**DATA TO USE**
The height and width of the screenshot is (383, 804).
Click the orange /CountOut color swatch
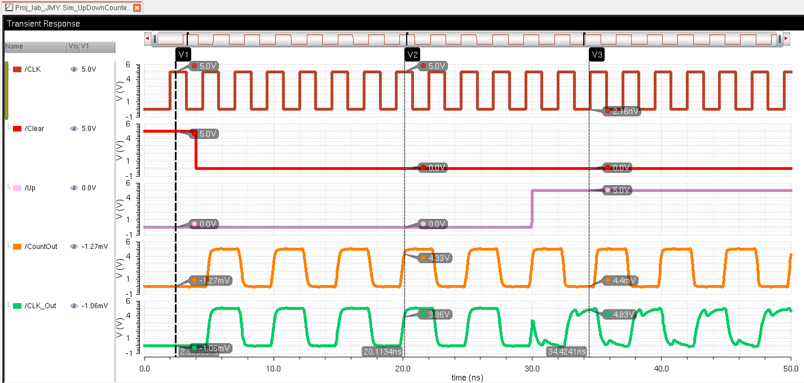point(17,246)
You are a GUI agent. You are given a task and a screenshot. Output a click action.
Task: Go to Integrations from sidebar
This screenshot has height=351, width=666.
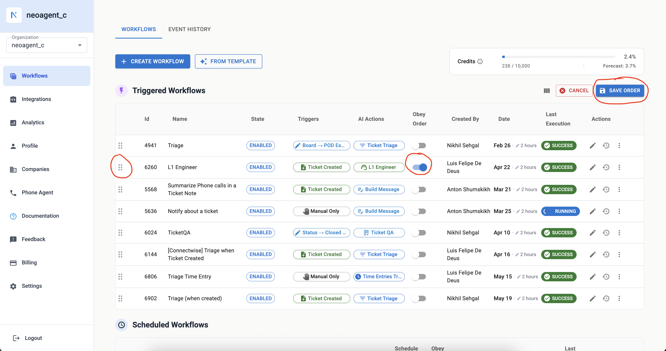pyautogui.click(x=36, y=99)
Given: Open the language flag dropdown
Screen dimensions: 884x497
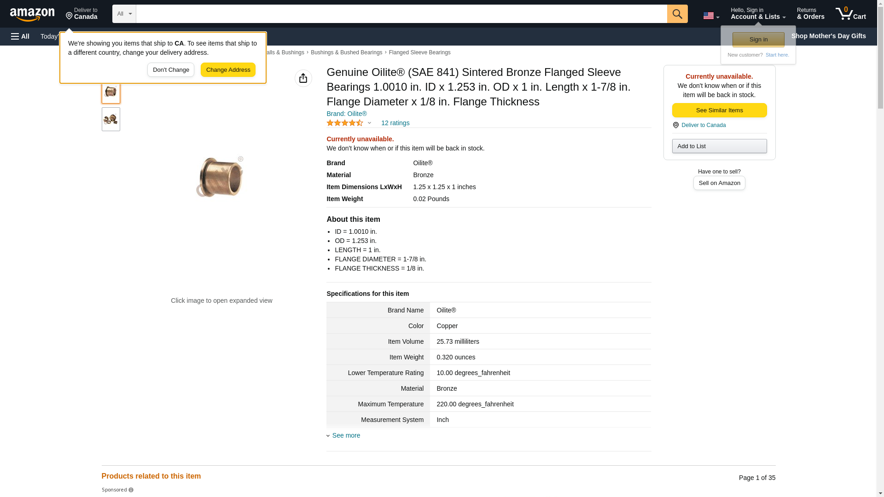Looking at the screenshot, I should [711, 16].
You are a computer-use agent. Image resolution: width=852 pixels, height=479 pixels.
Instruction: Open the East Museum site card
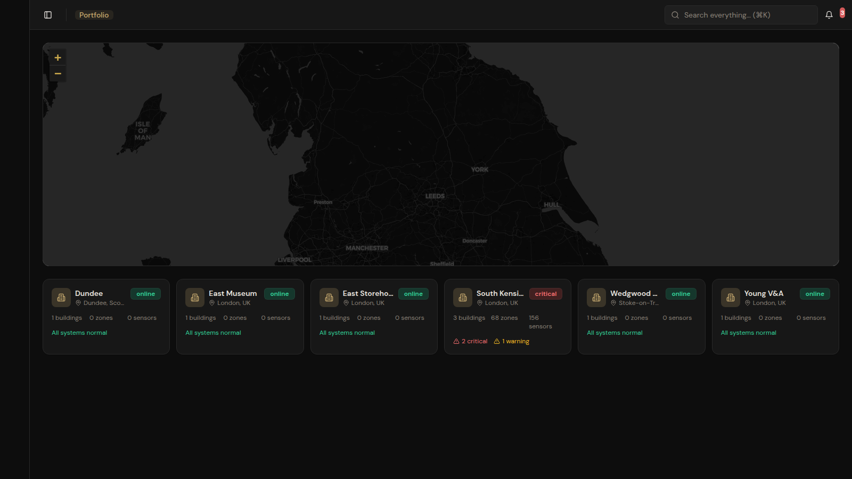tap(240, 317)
...
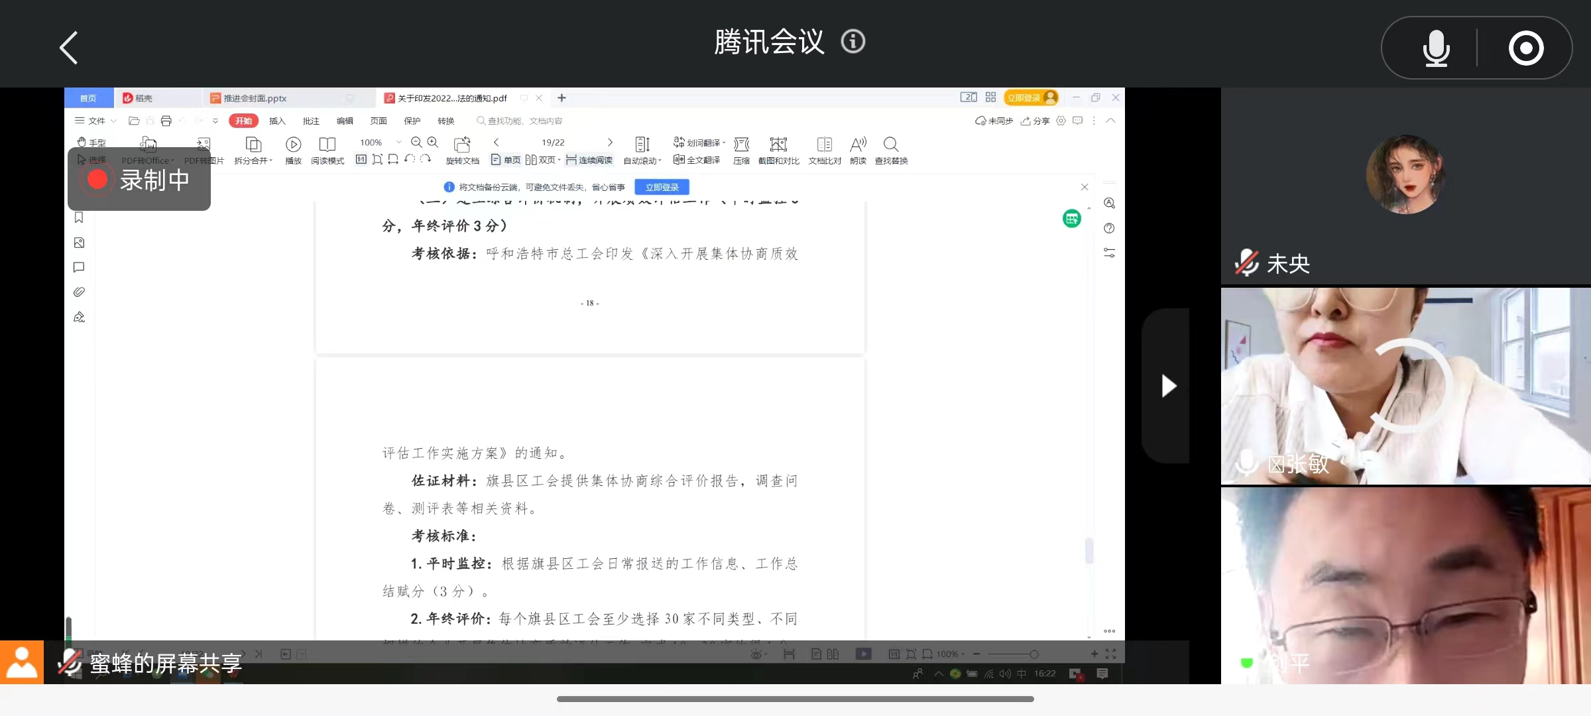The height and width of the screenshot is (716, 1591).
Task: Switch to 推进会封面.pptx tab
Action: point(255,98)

**PROMPT**
Look through the listing above and copy each line with the word "agent" in it.

**THE COMPLETED TASK**
You are a GUI agent. You are given a task and a screenshot. Output a click action.
You are a computer-use agent. Image resolution: width=852 pixels, height=479 pixels.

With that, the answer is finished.